▶ EXTRACTED MATERIAL:
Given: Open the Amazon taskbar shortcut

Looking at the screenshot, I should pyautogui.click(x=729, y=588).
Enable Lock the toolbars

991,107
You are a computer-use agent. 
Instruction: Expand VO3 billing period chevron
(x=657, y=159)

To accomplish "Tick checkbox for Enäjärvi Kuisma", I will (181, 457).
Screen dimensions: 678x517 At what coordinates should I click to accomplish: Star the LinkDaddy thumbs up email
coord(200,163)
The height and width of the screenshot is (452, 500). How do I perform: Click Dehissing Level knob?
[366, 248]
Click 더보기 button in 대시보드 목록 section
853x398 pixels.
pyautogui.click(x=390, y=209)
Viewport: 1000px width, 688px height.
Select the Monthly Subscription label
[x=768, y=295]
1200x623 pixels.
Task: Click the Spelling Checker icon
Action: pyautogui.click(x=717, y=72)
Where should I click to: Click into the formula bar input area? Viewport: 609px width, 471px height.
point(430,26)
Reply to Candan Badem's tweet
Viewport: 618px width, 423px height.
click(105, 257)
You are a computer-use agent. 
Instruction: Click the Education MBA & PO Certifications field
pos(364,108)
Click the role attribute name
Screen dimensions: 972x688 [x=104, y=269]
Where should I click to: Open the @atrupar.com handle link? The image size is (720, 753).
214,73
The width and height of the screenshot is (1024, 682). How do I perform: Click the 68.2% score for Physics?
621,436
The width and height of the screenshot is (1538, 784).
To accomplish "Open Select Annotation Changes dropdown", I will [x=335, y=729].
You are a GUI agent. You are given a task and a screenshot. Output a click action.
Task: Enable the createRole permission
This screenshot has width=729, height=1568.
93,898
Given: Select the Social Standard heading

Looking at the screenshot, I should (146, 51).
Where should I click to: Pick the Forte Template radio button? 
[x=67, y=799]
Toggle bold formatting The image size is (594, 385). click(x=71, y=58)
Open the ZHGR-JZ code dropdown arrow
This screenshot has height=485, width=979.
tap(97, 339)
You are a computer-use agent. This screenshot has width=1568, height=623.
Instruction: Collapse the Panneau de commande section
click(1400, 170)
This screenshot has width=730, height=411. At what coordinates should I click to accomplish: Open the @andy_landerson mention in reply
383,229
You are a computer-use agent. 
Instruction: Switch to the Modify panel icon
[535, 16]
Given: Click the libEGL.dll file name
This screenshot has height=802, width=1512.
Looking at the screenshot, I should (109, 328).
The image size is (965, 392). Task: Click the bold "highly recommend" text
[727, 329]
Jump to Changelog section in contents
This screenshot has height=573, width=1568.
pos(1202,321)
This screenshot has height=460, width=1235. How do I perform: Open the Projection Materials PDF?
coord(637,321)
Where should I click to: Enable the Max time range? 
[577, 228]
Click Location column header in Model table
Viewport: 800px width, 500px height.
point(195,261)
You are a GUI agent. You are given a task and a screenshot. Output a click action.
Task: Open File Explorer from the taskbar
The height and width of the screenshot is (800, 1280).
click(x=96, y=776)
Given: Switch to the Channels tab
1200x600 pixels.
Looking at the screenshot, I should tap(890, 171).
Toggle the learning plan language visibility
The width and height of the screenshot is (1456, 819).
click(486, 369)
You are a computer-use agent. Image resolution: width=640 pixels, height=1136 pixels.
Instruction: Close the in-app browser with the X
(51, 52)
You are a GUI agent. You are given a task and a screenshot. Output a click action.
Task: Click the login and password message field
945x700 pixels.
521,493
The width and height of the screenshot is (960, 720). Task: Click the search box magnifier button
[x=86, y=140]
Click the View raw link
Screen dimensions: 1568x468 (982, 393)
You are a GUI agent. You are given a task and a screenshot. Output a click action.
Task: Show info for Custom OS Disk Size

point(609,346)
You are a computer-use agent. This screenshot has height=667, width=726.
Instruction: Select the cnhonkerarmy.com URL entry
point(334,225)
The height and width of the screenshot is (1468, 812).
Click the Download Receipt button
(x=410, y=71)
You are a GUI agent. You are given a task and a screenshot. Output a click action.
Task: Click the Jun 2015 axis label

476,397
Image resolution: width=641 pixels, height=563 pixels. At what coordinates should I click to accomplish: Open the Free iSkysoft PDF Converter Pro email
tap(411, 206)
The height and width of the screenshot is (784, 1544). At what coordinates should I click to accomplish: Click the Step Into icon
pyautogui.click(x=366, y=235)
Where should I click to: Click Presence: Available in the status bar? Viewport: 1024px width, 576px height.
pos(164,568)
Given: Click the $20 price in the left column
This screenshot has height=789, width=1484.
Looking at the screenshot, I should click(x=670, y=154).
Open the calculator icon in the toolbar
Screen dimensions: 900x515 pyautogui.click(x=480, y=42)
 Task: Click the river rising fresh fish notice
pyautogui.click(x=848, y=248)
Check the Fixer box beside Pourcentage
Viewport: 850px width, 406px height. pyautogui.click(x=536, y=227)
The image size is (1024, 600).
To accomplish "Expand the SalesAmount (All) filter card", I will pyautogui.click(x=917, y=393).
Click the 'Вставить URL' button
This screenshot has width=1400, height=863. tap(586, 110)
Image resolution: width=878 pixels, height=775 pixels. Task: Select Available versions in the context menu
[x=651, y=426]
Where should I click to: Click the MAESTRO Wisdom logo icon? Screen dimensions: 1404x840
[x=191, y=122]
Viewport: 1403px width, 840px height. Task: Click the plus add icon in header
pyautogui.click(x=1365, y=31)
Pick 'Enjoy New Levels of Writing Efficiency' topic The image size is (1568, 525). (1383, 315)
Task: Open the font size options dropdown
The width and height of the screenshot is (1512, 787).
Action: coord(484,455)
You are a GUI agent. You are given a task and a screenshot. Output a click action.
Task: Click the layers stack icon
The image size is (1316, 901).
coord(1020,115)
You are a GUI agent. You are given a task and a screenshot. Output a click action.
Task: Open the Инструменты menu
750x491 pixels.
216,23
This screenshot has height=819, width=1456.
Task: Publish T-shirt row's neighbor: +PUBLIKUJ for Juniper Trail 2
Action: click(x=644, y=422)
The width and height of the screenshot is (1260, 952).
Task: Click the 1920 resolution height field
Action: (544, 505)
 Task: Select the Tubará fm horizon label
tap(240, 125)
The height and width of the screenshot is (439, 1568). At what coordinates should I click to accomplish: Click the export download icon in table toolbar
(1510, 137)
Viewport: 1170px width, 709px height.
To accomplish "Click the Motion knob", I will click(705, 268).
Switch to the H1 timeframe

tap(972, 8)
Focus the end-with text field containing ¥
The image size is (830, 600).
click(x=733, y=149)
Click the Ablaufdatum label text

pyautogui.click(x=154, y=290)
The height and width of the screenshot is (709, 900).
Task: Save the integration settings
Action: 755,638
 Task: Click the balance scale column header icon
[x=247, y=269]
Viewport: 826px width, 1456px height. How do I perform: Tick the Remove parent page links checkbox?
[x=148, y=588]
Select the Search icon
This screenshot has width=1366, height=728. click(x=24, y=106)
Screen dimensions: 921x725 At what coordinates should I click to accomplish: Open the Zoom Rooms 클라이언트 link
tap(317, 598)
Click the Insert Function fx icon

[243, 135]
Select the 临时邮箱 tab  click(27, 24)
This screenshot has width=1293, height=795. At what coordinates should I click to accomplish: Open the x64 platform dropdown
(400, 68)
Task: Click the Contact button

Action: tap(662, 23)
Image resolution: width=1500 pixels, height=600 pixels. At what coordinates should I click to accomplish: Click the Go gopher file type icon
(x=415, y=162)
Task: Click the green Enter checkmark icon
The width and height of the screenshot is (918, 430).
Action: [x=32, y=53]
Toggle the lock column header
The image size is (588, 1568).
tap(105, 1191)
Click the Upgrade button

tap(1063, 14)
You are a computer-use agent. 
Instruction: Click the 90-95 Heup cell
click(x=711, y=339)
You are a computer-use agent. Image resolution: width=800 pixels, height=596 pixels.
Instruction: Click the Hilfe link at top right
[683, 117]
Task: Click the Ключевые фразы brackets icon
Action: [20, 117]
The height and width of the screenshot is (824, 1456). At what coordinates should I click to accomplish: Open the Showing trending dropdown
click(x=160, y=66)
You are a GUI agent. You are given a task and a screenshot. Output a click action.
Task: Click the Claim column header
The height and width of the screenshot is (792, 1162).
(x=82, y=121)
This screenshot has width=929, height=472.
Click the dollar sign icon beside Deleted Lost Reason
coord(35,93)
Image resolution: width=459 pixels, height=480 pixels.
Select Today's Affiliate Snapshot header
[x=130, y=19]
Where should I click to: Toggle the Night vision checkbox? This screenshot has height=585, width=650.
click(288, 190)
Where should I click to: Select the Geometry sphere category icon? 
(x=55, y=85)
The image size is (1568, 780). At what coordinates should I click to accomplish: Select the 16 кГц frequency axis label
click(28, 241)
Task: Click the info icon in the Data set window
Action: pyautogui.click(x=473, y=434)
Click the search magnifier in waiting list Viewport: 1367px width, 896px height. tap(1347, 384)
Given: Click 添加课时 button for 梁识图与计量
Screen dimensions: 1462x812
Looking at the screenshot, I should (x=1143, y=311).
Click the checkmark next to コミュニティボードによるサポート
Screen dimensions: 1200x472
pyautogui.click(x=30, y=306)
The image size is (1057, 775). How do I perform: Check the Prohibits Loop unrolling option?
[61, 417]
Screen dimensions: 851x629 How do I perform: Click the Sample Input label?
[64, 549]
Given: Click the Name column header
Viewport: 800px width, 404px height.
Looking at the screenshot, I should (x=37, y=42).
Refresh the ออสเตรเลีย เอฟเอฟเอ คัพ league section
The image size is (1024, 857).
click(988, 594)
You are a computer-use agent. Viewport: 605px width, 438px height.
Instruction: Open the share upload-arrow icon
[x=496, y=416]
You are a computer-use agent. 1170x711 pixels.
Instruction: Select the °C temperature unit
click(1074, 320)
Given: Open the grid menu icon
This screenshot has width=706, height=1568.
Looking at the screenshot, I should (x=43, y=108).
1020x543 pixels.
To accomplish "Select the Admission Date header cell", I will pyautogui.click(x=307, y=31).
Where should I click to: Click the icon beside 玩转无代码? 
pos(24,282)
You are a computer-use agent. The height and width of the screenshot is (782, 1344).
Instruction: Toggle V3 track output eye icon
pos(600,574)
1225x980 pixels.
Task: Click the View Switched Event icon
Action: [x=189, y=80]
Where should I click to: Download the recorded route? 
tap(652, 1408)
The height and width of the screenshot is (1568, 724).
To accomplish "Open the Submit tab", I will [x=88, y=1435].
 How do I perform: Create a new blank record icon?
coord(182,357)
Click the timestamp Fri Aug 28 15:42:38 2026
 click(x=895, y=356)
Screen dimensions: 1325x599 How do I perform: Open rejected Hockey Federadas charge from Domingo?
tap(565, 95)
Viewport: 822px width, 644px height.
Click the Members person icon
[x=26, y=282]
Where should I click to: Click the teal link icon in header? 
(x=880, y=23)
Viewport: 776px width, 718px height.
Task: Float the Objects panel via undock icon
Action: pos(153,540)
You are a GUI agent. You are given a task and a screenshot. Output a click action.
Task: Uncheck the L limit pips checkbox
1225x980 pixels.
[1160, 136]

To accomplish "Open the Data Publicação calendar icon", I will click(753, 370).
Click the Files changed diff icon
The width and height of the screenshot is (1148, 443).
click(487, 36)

▶ PROBLEM TO WORK ON: Every line that holds the word "computer" should be copied from the records above.

▶ FINAL ANSWER:
You are a computer-use agent. 
You are a computer-use agent. 
You are a computer-use agent. This screenshot has width=1568, height=623.
You are a computer-use agent. 
You are a computer-use agent. Image resolution: width=640 pixels, height=1136 pixels.
You are a computer-use agent. This screenshot has height=667, width=726.
You are a computer-use agent. 
You are a computer-use agent. Image resolution: width=800 pixels, height=596 pixels.
You are a computer-use agent. Viewport: 605px width, 438px height.
You are a computer-use agent. 1170x711 pixels.
You are a computer-use agent. The height and width of the screenshot is (782, 1344).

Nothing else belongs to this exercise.